Figure 1: The spectrum from a quasar showing hydrogen absorption (the Lyman-alpha forest) and strong absorption profiles from dense intervening gas – i.e. damped Lyman-alpha absorbers (labelled by H absorption on the figure). Image credit: John Webb/ESO (CC BY 4.0)

We call these systems damped Lyman-alpha absorbers (or DLAs for short). While these systems can be used to trace much of the neutral hydrogen in the Universe, these systems are actually a contaminant for the standard BAO analysis of the Lyman-alpha forest, and need to be carefully identified to ensure they do not impact the BAO analysis. The shape of the line profile from these systems can introduce unwanted correlations and noise to the data products used to extract the BAO signal, so the DLA regions need to be “masked” (i.e., removed) from the spectra.

Here, we discuss the supporting paper that explains the work the DESI collaboration did to handle the DLAs. They produced the “DLA Toolkit”, a pipeline that identifies and masks the DLAs from the quasar spectra. In a nutshell, the DLA Toolkit models the intrinsic quasar spectra and separately injects a model for the features that enter the spectra when DLAs are present. This is then compared to a spectrum from data (or from mock data), and the best fitting model (either a spectrum that has no DLAs, or one DLA, or two DLAs, etc) is compared to find the best fitting model.

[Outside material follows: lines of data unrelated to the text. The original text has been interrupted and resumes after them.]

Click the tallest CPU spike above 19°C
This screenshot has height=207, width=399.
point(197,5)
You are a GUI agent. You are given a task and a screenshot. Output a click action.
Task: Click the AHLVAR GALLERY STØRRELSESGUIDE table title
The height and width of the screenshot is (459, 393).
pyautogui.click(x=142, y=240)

For DESI DR1, two other existing tools in the literature were used together in order to find DLA contaminants in the data rather than this toolkit: a convolution neural network (CNN) trained on artificial DLA profiles injected into quasar spectra, and a gaussian process (GP) model that returns the probability of there being DLAs in the quasar spectra.

Testing the DLA Toolkit

Compared to DESI DR1, in which the DLA catalog is constructed using the existing CNN and GP methods, the DESI DR2 DLA catalog is constructed using all three of the DLA Toolkit, the CNN, and the GP method. Before applying these pipelines immediately to the data, they need to be tested on mock data to ensure they work correctly. In this work, realistic mocks for quasars in the DESI DR2 data are used, and DLAs are injected into the spectra to test the performance of the methods. True detections of DLAs in spectra are confirmed for each method by comparing the estimated redshift of the DLA (the redshift essentially tells you about where the DLA is relative to the quasar and the observer along the line-of-sight and is determined by the position of the feature in the quasar spectrum) and the column density (the density of gas along the line-of-sight) of the DLA to the true values input to the simulated spectra, and all three methods have their own parameter to quantify the significance of the detection. This has the benefit of obtaining a more complete list of DLAs in the data with more of the DLA detections corresponding to “true” DLAs (rather than false positives). Since each method has pros and cons, cross-checking results between the different methods allows for false positives to be removed and allows for some detections that are uniquely contributed from each of the methods.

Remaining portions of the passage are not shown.